Testing & Grades
Standardized tests, GPA, class rank, and how US colleges read international academic records.
15 terms in this category
SAT (Digital)
The SAT is a standardized college admissions test administered by the College Board; since March 2024 it has been fully digital, shorter, and adaptive.
PSAT / NMSQT
The PSAT/NMSQT is a practice SAT administered to US high school sophomores and juniors each October, with a second role as the qualifying test for the National Merit Scholarship Program — a US-domestic recognition that international students are not eligible for.
ACT
The ACT is a standardized college admissions test accepted by all US universities, offering an alternative to the SAT with slightly different structure and content.
Superscore
Superscoring is a college admissions practice in which the school combines a student's highest section scores across multiple SAT or ACT sittings to form one composite 'super' score — rewarding students who retake the test and improve different sections at different times.
TOEFL iBT
TOEFL iBT is an English proficiency test used by US universities to evaluate international applicants whose first language is not English.
Advanced Placement (AP)
Advanced Placement (AP) is a College Board program of college-level courses and exams that high school students can take for college credit and admissions credibility.

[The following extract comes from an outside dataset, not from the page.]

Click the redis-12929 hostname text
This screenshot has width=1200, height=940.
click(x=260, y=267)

International Baccalaureate (IB)
The International Baccalaureate Diploma Programme (IBDP) is a rigorous 2-year internationally recognized high school curriculum for grades 11–12, respected by US universities as strong evidence of academic readiness when the student earns a full IB Diploma of 24+ points out of 45.
Predicted Grades
Predicted Grades are teacher-assigned projected final scores for IB Diploma or A-Level students, submitted to universities in the fall of senior year before actual final exams take place in May/June — US admissions committees treat them as if they were real final scores.
Test-Optional
Test-optional is an admissions policy under which a college does not require SAT or ACT scores, but will still consider them if submitted.
Test-Blind / Test-Free
Test-blind (also called test-free) is an admissions policy under which a college refuses to consider SAT or ACT scores at all — even if the applicant submits them — relying entirely on grades, essays, activities, and other parts of the application.

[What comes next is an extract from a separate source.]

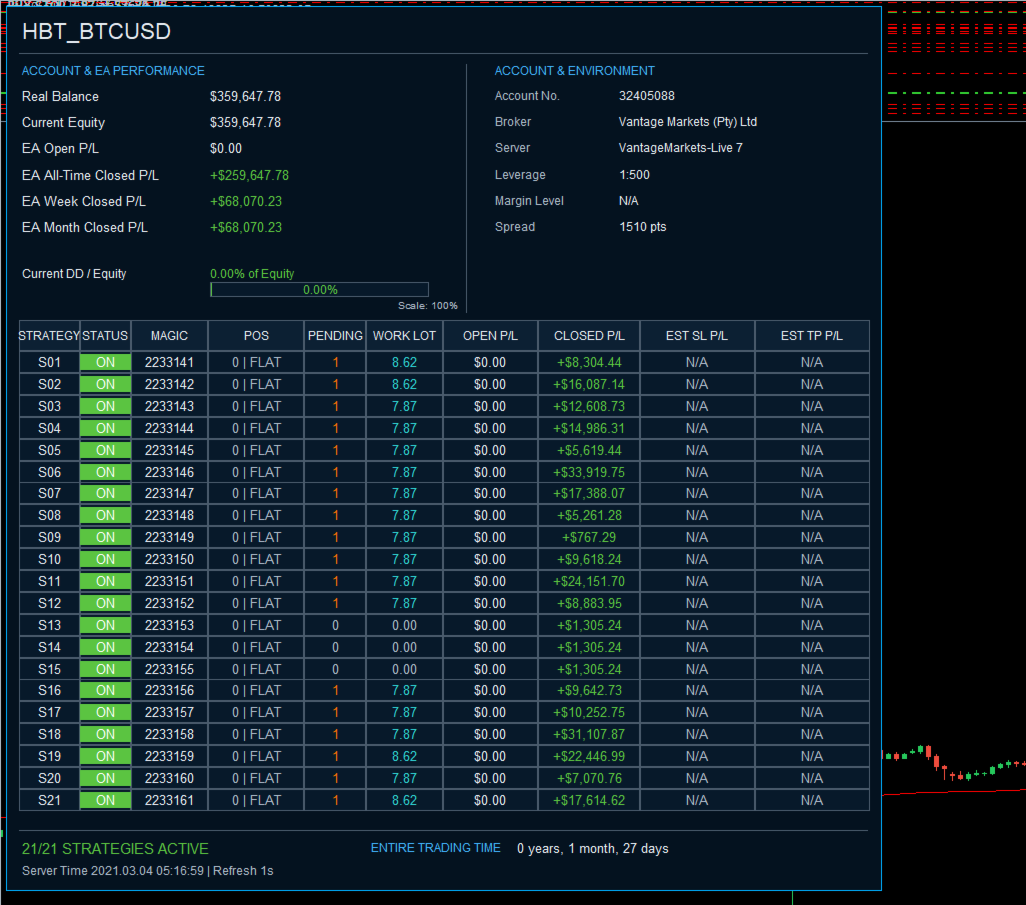This screenshot has width=1026, height=905.
Task: Disable strategy S13 via its ON button
Action: click(105, 626)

GPA (Unweighted / Weighted)
GPA (Grade Point Average) is a summary of a student's overall academic performance, typically on a 4.0 scale in the US system — with 'unweighted' counting all courses equally and 'weighted' adding bonus points for Honors, AP, or IB courses.
Class Rank
Class rank is a numerical position showing where a student falls academically within their graduating class — e.g. '15 out of 420' or 'top 5%' — traditionally reported on US transcripts but now omitted by most competitive high schools that prefer not to distinguish among strong students.
Academic Transcript
An academic transcript is an official record from a high school listing every course a student has taken, the grade earned in each, and the overall GPA or class rank — submitted to US colleges through the Common App as the foundational document of an application.
IELTS
IELTS (International English Language Testing System) is a standardized English proficiency test accepted by most US universities as an alternative to the TOEFL — a 4-section exam scoring 0–9 in each section and averaged into an overall band score.
Duolingo English Test
The Duolingo English Test (DET) is a computer-adaptive English proficiency test accepted by most US universities as an alternative to TOEFL or IELTS — cheaper, shorter (1 hour vs 3), takeable from home, and increasingly popular for international applicants since 2020.